▼▼▼

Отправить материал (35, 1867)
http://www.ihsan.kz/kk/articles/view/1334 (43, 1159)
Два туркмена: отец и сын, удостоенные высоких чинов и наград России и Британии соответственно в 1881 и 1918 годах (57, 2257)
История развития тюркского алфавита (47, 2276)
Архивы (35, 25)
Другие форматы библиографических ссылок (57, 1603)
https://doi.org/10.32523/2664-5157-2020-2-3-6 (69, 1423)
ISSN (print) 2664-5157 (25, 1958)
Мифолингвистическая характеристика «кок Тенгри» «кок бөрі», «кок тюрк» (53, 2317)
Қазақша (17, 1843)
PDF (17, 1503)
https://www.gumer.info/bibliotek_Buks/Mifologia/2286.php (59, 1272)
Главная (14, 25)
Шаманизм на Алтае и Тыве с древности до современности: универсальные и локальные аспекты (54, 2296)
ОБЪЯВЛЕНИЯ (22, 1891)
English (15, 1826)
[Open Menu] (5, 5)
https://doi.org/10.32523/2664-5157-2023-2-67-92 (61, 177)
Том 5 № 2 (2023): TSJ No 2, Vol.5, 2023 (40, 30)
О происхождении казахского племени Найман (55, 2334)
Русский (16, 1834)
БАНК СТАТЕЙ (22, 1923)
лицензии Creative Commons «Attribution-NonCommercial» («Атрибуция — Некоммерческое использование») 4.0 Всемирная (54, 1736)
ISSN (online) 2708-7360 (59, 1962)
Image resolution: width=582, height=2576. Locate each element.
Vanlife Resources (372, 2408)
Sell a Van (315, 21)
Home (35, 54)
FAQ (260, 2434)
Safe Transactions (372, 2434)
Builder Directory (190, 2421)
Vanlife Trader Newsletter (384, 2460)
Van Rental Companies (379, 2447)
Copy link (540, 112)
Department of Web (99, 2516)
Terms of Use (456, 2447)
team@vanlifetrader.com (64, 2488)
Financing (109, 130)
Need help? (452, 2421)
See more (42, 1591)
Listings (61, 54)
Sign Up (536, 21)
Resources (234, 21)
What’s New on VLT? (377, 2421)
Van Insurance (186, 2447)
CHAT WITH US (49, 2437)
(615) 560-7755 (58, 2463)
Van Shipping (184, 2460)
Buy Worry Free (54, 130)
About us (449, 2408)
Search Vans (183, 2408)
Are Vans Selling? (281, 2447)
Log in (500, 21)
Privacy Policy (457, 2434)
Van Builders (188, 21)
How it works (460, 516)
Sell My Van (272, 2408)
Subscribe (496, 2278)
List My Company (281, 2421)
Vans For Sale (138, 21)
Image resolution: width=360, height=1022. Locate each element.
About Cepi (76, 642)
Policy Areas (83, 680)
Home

▲▲▲

- EXERCISE
Set down the lines of the listing word for word, from its first line through the line containing "Архивы (35, 25)". Both of those lines belong in the answer, and no others do.

- YOUR RESPONSE
Отправить материал (35, 1867)
http://www.ihsan.kz/kk/articles/view/1334 (43, 1159)
Два туркмена: отец и сын, удостоенные высоких чинов и наград России и Британии соответственно в 1881 и 1918 годах (57, 2257)
История развития тюркского алфавита (47, 2276)
Архивы (35, 25)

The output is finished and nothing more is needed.